Background:
Cell lytic enzyme is a kind of highly evolved protein, which can destroy
the cell structure and kill the bacteria. Compared with antibiotics, cell lytic enzyme will not cause
serious problem of drug resistance of pathogenic bacteria. Thus, the study of cell wall lytic
enzymes aims at finding an efficient way for curing bacteria infectious. Compared with using
antibiotics, the problem of drug resistance becomes more serious. Therefore, it is a good choice for
curing bacterial infections by using cell lytic enzymes. Cell lytic enzyme includes endolysin and
autolysin and the difference between them is the purpose of the break of cell wall. The
identification of the type of cell lytic enzymes is meaningful for the study of cell wall enzymes.
Objective:
In this article, our motivation is to predict the type of cell lytic enzyme. Cell lytic
enzyme is helpful for killing bacteria, so it is meaningful for study the type of cell lytic enzyme.
However, it is time consuming to detect the type of cell lytic enzyme by experimental methods.

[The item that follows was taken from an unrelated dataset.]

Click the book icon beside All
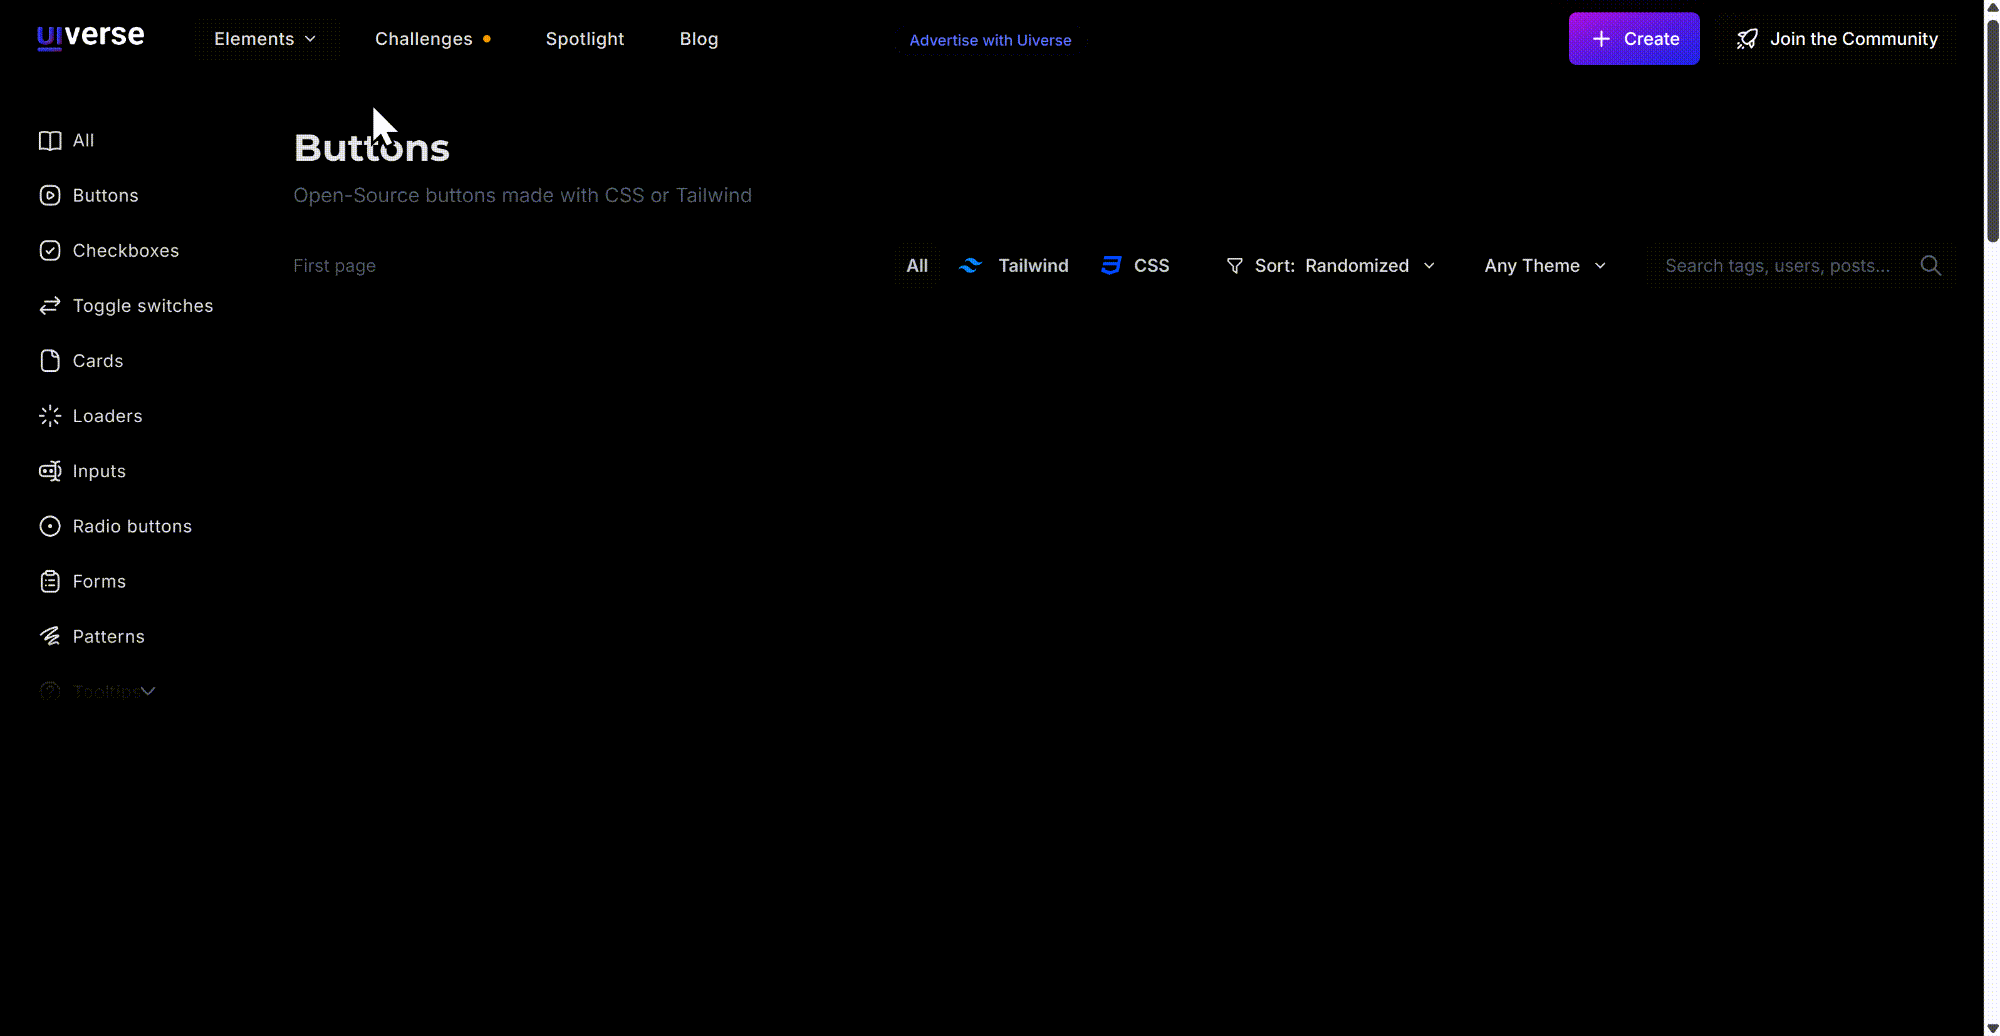 pos(50,141)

Thus, an efficient computational method for the type of cell lytic enzyme prediction is proposed in
our work.
Method:
We propose a computational method for the prediction of endolysin and autolysin. First,
a data set containing 27 endolysins and 41 autolysins is built. Then the protein is represented by
tripeptides composition. The features are selected with larger confidence degree. At last, the
classifier is trained by the labeled vectors based on support vector machine. The learned classifier is
used to predict the type of cell lytic enzyme.
Results:
Following the proposed method, the experimental results show that the overall accuracy
can attain 97.06%, when 44 features are selected. Compared with Ding's method, our method
improves the overall accuracy by nearly 4.5% ((97.06-92.9)/92.9%). The performance of our
proposed method is stable, when the selected feature number is from 40 to 70. The overall accuracy
of tripeptides optimal feature set is 94.12%, and the overall accuracy of Chou's amphiphilic
PseAAC method is 76.2%. The experimental results also demonstrate that the overall accuracy is
improved by nearly 18% when using the tripeptides optimal feature set.
Conclusion:
The paper proposed an efficient method for identifying endolysin and autolysin. In
this paper, support vector machine is used to predict the type of cell lytic enzyme. The experimental
results show that the overall accuracy of the proposed method is 94.12%, which is better than some
existing methods. In conclusion, the selected 44 features can improve the overall accuracy for
identification of the type of cell lytic enzyme. Support vector machine performs better than other
classifiers when using the selected feature set on the benchmark data set.